Ces deux lycées, mais aussi La Ville Davy, à Quessoy (22), disposent de lignes de car privées. Au lycée privé Le Nivot, le tarif de ce transport collectif est de 555 à 641 euros l’année, selon la distance lycée-domicile. Au contraire, les lycées agricoles publics sont desservis par des lignes scolaires, financées par la Région ou les communautés de communes, qui sont souvent cantonnées au territoire local. « On perd un tas d’élèves dans les lycées agricoles publics à cause des transports, tempête Dominique Blivet, enseignant et porte-parole national Sud Rural Territoire. Au lycée Suscinio (Finistère), on adapte l’emploi du temps aux heures de bus. L’arrêt est loin du lycée, poursuit le syndicaliste. Jusqu’il y a peu, Morlaix Communauté déposait les élèves au lycée et là ils ne le font plus. »

De même à Saint-Jean-Brévelay (Morbihan), où « les élèves arrivent en retard tous les lundis, explique Annaël Morlec, enseignante, qui constate qu’« on est obligé de décaler le début des cours. La faute à des lignes de bus mal adaptées et à un nombre insuffisant d’élèves ».


Les lycées privés se montrent également plus proactifs lorsqu’il s’agit de réclamer le solde de la taxe d’apprentissage. Interrogée au sujet des montants perçus par les lycées agricoles de Bretagne via cette taxe, la direction régionale de l’alimentation, de l’agriculture et de la forêt (Draaf) a décliné notre requête malgré un avis favorable de la Commission d’accès aux documents administratifs, une autorité administrative qui peut être saisie par n’importe quel particulier qui souhaite accéder à des documents administratifs.

Un plan « attractivité » qui se fait désirer

Pendant que des millions d’euros sont déversés sur le privé, des lycées agricoles publics bretons peinent à financer des travaux nécessaires. Dans chaque lycée public où nous avons enquêté (un peu plus de la moitié) les enseignants déplorent en effet un manque d’investissement, de même que les élus syndicaux au niveau régional.

Au lycée de Caulnes, notamment, si la Région a investi 422.000 d’euros pour l’atelier lait de l’exploitation, « d’ici deux ans, la porcherie va fermer. Elle n’est plus aux normes, il faudrait trois millions d’euros pour la rénover. La Région Bretagne a dit qu’elle ne le ferait pas », déplore Gwen Rubeillon, enseignant.

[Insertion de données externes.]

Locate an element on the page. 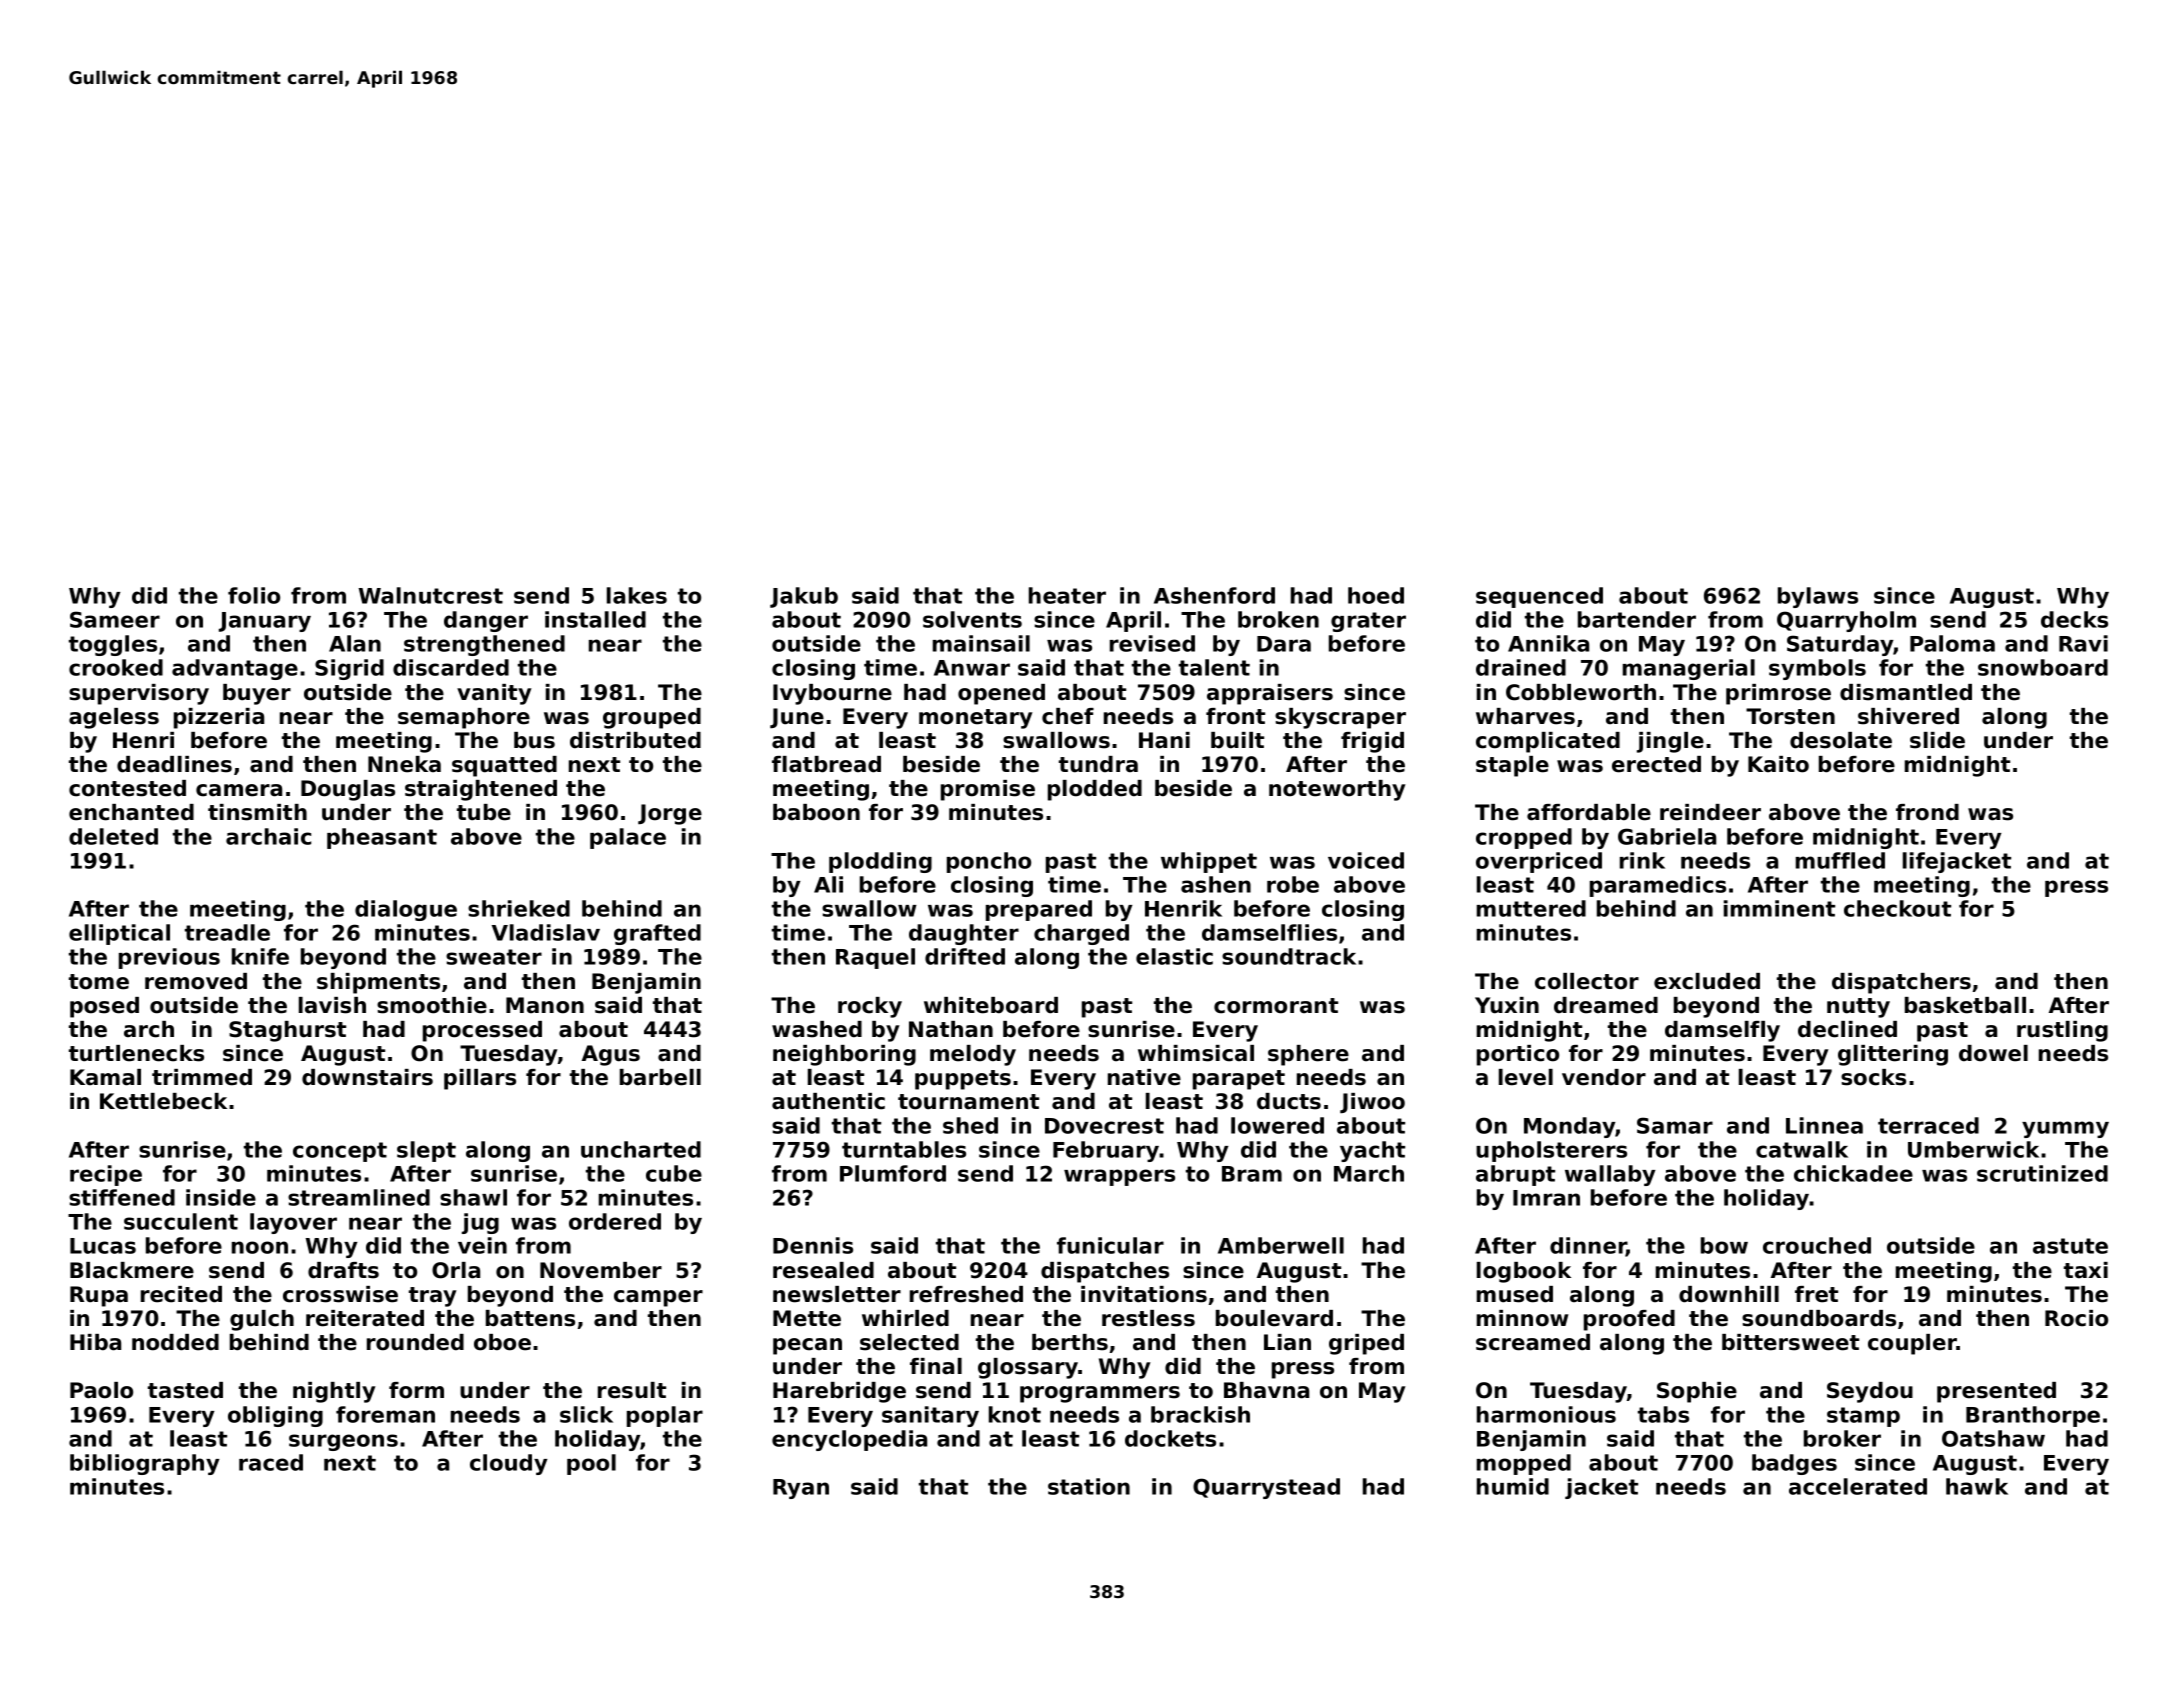 This image has width=2178, height=1683. battens is located at coordinates (530, 1318).
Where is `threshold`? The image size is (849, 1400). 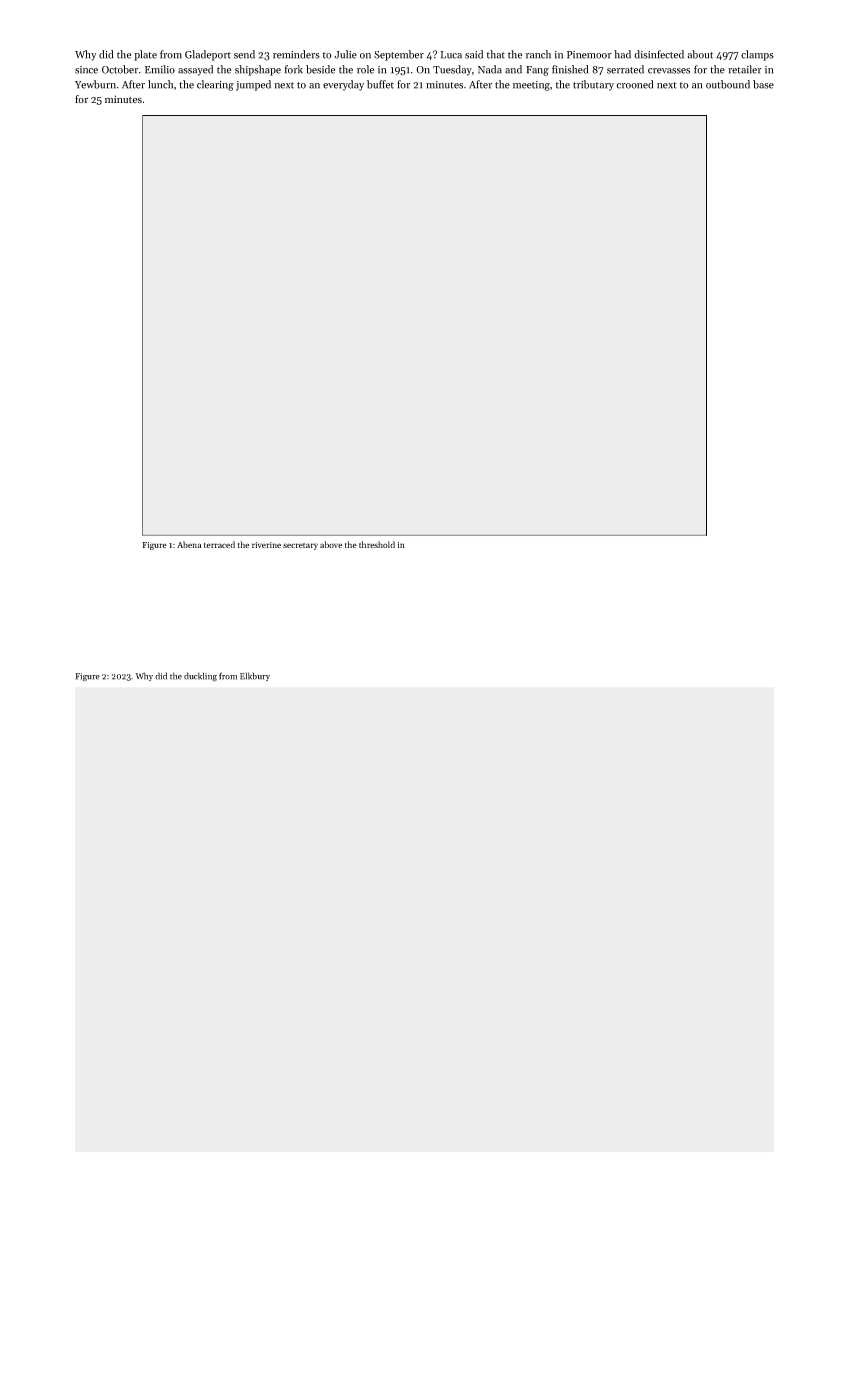 threshold is located at coordinates (377, 544).
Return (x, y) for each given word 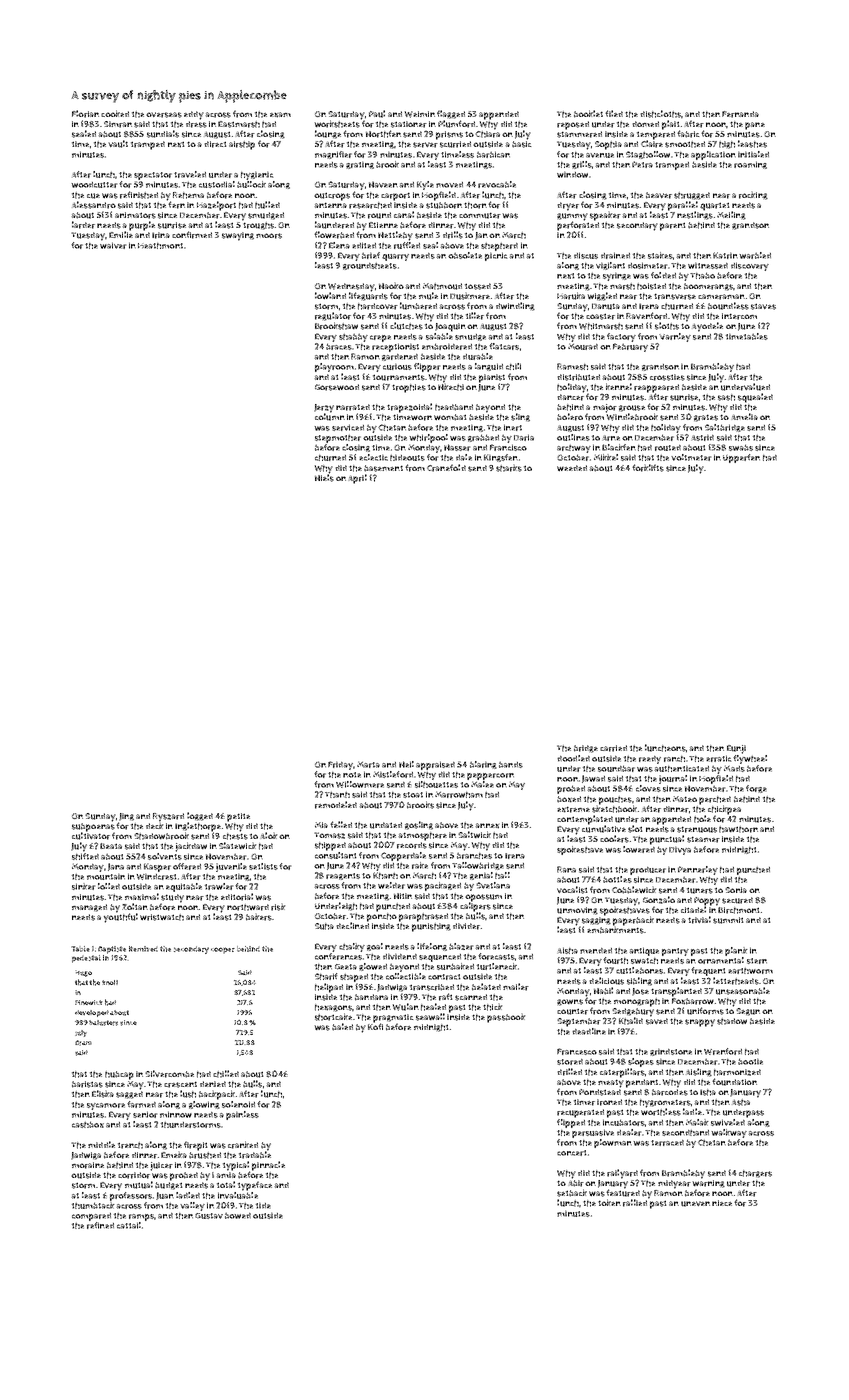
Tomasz (329, 835)
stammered (579, 134)
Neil (406, 764)
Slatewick (237, 845)
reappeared (656, 388)
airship (242, 145)
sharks (509, 468)
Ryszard (168, 817)
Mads (734, 768)
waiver (113, 245)
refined (100, 1225)
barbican (493, 154)
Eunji (736, 749)
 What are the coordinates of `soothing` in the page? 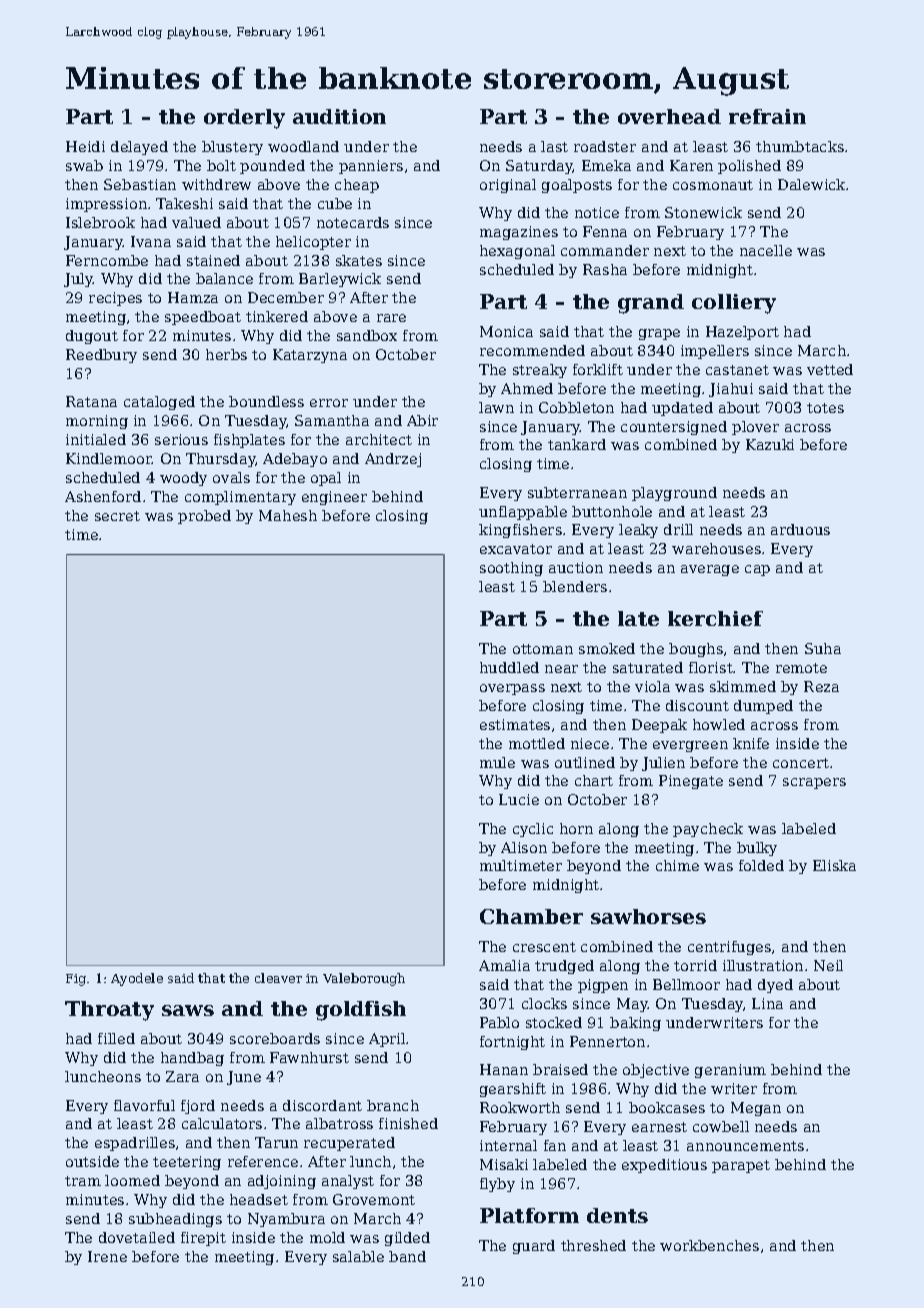 It's located at (511, 569).
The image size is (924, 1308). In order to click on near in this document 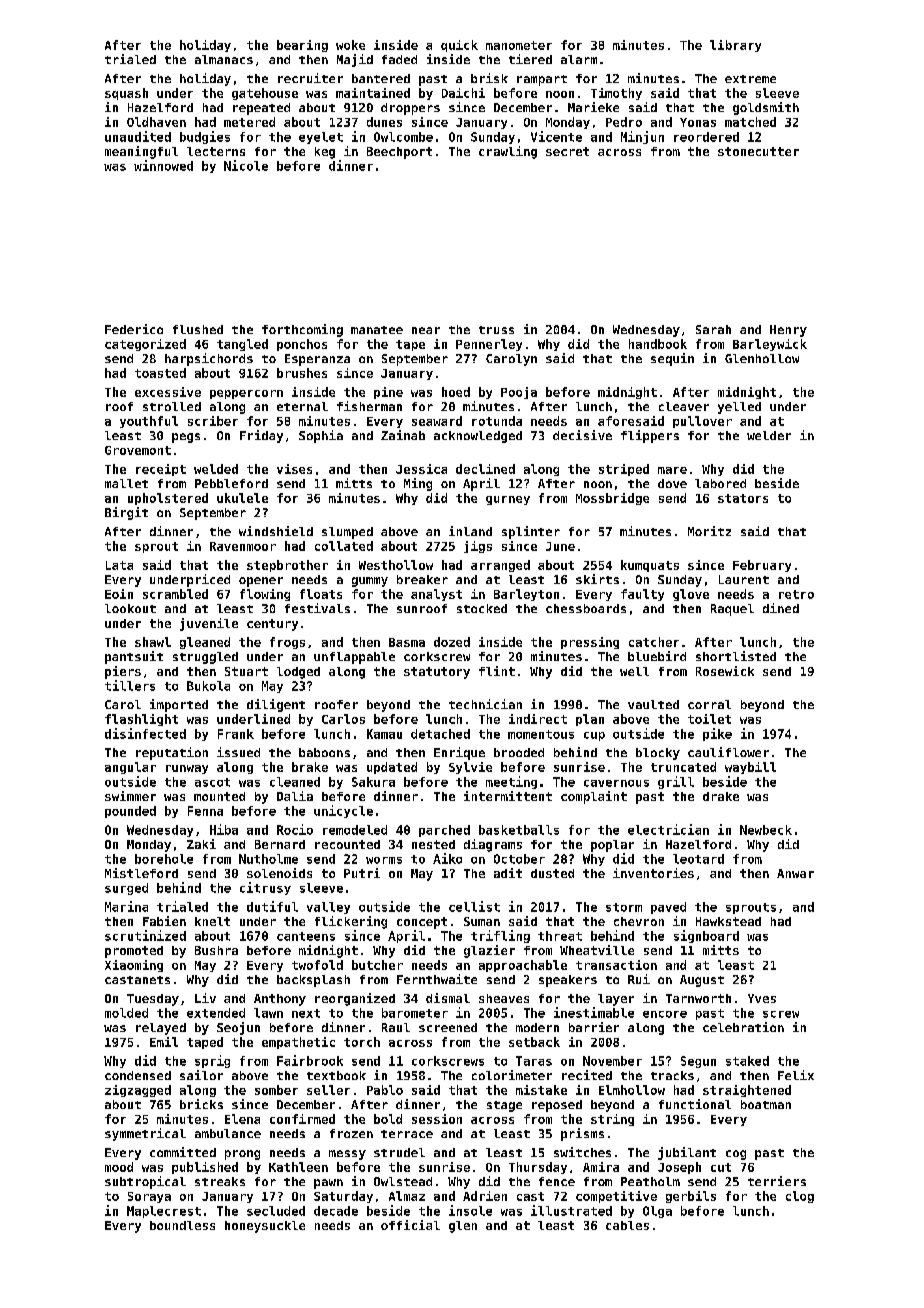, I will do `click(426, 330)`.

De même, à Hanvec (29), le centre de formation de Kerliver, qui accueillait jusqu’alors le brevet professionnel responsable d’entreprise agricole (BPREA) maraîchage, va lui aussi fermer. Une décision prise par la Région. Le coût des travaux pour rénover le bâti est jugé trop élevé. « Il est estimé à 20 millions d’euros », d’après Dominique Blivet, enseignant. Lundi 10 novembre, lui et plusieurs de ses collègues ont été protester devant le conseil régional contre cette décision.

La Région, pour autant, reconnaît aux lycées agricoles publics leur « rôle important dans la formation des futurs exploitants et salariés de ce secteur ». C’est pourquoi, fin 2023, le conseil régional de Bretagne a voté pour le mise en place du « plan d’actions en faveur de l’attractivité des lycées agricoles publics 2024-2029 »

Cinq chantiers, censés rendre plus « attractifs » les lycées agricoles publics, ont été retenus. Comme le fait de « renforcer l’ouverture des établissements à l’ensemble des publics visés par la formation agricole » ou encore la mise « en œuvre d’une stratégie de communication au service de l’attractivité du réseau ». La Région, qui n’a pas donné de suite à nos demandes d’interview avec un élu pour des raisons « logistiques », assure qu’« à ce jour, 100 % des actions ont été engagées, sous le pilotage soit de la Région, de la DRAAF, des EPLEFPA (lycées publics) ou du GIP (groupement d’intérêt public) BreizhFormagro ».

Mais pour Gaëlle Le Bayon, secrétaire générale du syndicat Snetap-FSU, « c’est de l’enfumage. Clairement, dans les établissements, ce plan n’est jamais abordé. Jamais, jamais, jamais. Il n’a même jamais été présenté ». Elle ajoute : « Mes collègues ne savent même pas que ce plan existe. Et là, on voit bien que le conseil régional a tendance à se retirer. A l’époque, déjà, on avait déjà dû forcer les portes pour participer à son élaboration. »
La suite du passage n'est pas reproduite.